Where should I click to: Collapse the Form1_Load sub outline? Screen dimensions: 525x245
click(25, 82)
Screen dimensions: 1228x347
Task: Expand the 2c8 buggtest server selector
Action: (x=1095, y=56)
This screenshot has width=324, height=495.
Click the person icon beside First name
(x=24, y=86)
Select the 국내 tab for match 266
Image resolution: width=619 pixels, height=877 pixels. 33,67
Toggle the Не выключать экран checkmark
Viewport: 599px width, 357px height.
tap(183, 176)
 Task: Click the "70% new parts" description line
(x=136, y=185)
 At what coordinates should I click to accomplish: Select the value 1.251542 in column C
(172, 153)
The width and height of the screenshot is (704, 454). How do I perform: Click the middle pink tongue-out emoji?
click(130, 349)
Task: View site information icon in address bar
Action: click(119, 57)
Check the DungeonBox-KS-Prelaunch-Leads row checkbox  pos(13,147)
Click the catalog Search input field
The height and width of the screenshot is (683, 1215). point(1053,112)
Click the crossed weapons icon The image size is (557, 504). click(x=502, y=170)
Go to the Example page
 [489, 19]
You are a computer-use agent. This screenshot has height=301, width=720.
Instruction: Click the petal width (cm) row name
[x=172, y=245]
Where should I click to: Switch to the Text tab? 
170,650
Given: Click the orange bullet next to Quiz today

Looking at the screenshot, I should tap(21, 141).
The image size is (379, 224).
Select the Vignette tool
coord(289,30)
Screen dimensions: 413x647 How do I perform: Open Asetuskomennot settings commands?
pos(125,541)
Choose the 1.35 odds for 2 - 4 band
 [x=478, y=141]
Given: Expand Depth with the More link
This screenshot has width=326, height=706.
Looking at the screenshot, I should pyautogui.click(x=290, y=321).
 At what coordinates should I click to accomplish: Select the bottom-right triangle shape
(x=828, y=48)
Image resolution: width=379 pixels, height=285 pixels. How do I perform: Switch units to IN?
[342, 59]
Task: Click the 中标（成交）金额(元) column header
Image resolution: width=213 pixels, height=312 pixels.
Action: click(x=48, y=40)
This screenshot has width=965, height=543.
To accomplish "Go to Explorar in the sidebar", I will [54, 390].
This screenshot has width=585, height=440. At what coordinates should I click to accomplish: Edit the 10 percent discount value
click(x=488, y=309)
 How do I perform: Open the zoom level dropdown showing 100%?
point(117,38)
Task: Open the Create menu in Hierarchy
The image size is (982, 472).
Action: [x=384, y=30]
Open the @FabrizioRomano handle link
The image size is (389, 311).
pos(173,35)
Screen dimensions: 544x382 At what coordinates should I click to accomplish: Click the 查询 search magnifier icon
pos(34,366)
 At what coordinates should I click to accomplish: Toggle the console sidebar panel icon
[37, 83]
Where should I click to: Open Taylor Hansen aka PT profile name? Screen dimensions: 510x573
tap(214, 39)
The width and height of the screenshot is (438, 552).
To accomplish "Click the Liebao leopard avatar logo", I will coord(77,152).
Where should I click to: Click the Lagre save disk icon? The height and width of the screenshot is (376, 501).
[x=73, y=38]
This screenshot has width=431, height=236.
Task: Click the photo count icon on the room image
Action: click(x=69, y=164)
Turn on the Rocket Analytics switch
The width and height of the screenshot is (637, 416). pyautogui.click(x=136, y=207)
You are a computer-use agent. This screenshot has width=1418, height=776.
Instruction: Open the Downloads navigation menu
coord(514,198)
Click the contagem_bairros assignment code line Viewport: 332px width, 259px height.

##############################

▶ TASK DETAILS
Among the lines above, find the ones containing "will" and copy them.

▶ ANSWER TO THIS PROBLEM
To accomplish "Go to Explorar in the sidebar", I will [54, 390].
To accomplish "Click the Liebao leopard avatar logo", I will coord(77,152).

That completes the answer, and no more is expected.